Une commission d’enquête gouvernementale israélienne qui s’intéressait au soulèvement d’octobre 2000 (dans les villages et villes palestiniennes de l’intérieur s’étaient alors multipliées des manifestations de soutien à la seconde intifada) avait dans son rapport de 2003 utilisé les termes « minorité nationale » et « minorité autochtone » pour définir les Palestiniens. Les rédacteurs précisaient :

Premièrement, la population arabe minoritaire en Israël est une population autochtone qui se considère comme dominée par une majorité qui ne l’est pas. […] La forte adhésion à l’héritage ancestral face aux défis posés par la majorité juive, que la population minoritaire palestinienne considère comme une communauté immigrée, a un statut élevé dans la conscience collective. Cette équation — minorité « autochtone » contre majorité « immigrée » — est susceptible d’accroître les tensions. Deuxièmement, la minorité arabe d’Israël est une succession historique de la majorité de la population de la région. […] Même pendant l’expansion de l’entité juive au cours de la période du mandat, le nombre d’Arabes a toujours dépassé deux fois le nombre de Juifs. Et les troubles qui ont fait d’eux une minorité de 20 % de la population du pays n’ont pas été faciles à résoudre. Dans leur révolution contre cela, ils ont en partie exprimé leur refus d’être appelés « membres de minorités » dans le langage des institutions de l’État. Troisièmement, ces troubles sont le résultat de la grave défaite des Arabes dans leur guerre contre l’entité juive et l’État dans lequel ils se sont retrouvés dans la position d’une minorité qui, en réalité et du fait de sa présence, constitue un rappel constant et tragique de leur chute ; ou, pour reprendre les termes d’un de leurs dirigeants, « l’État a surgi sur les ruines de la société palestinienne ». La création de l’État d’Israël, célébrée par le peuple juif comme l’accomplissement d’un rêve depuis des lustres, implique dans sa mémoire historique le traumatisme collectif le plus brutal de son histoire — la « Nakba ».
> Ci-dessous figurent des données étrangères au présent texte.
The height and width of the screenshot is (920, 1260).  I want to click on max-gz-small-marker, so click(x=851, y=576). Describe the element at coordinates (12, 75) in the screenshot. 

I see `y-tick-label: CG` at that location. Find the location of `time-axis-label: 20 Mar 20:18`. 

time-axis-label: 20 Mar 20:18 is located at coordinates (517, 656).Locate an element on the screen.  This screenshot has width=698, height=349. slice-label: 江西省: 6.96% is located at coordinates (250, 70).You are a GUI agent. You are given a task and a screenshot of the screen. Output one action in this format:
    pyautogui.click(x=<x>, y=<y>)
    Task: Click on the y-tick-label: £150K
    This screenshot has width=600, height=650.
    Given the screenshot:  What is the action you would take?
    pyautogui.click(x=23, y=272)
La Commission d’enquête israélienne avait alors défini les Palestiniens, citoyens d’Israël, à travers des critères objectifs : l’existence du groupe avant la création de l’État et la séquence historique qui a conduit à sa transformation en un groupe dominé. Elle avait aussi relevé des dynamiques plus subjectives : la prise de conscience croissante par ses membres de leur identité nationale, mais avait néanmoins, sans grande surprise, négligé de lier celle-ci au phénomène colonial.

Cette réflexion sur l’autochtonie semble s’ancrer, par exemple au moment des campagnes électorales ou lors de mobilisations comme en octobre 2021, mais ne trouve pas facilement d’expression politique évidente. La perception d’un racisme profondément enraciné dans les institutions qui se traduit de plus en plus sur le plan législatif vient interroger les stratégies des partis politiques, mais aussi les limites des approches, certes critiques, mais qui œuvrent en faveur de l’intégration.

Il est entendu qu’à la suite des attaques du 7 octobre, les appels à une « seconde Nakba » par des responsables politiques israéliens doivent être pris au sérieux et concernent tant les habitants de Cisjordanie, de Jérusalem-Est, de Gaza (dont environ 70 % sont en fait des réfugiés de 1948) que de l’intérieur. S’impose une nouvelle réflexion pour la défense des droits que les Palestiniens ayant la citoyenneté israélienne, confrontés à des logiques et expériences spécifiques, peuvent encourager, en plaidant pour l’internationalisation du conflit et la mise en relief de l’autochtonie du peuple palestinien.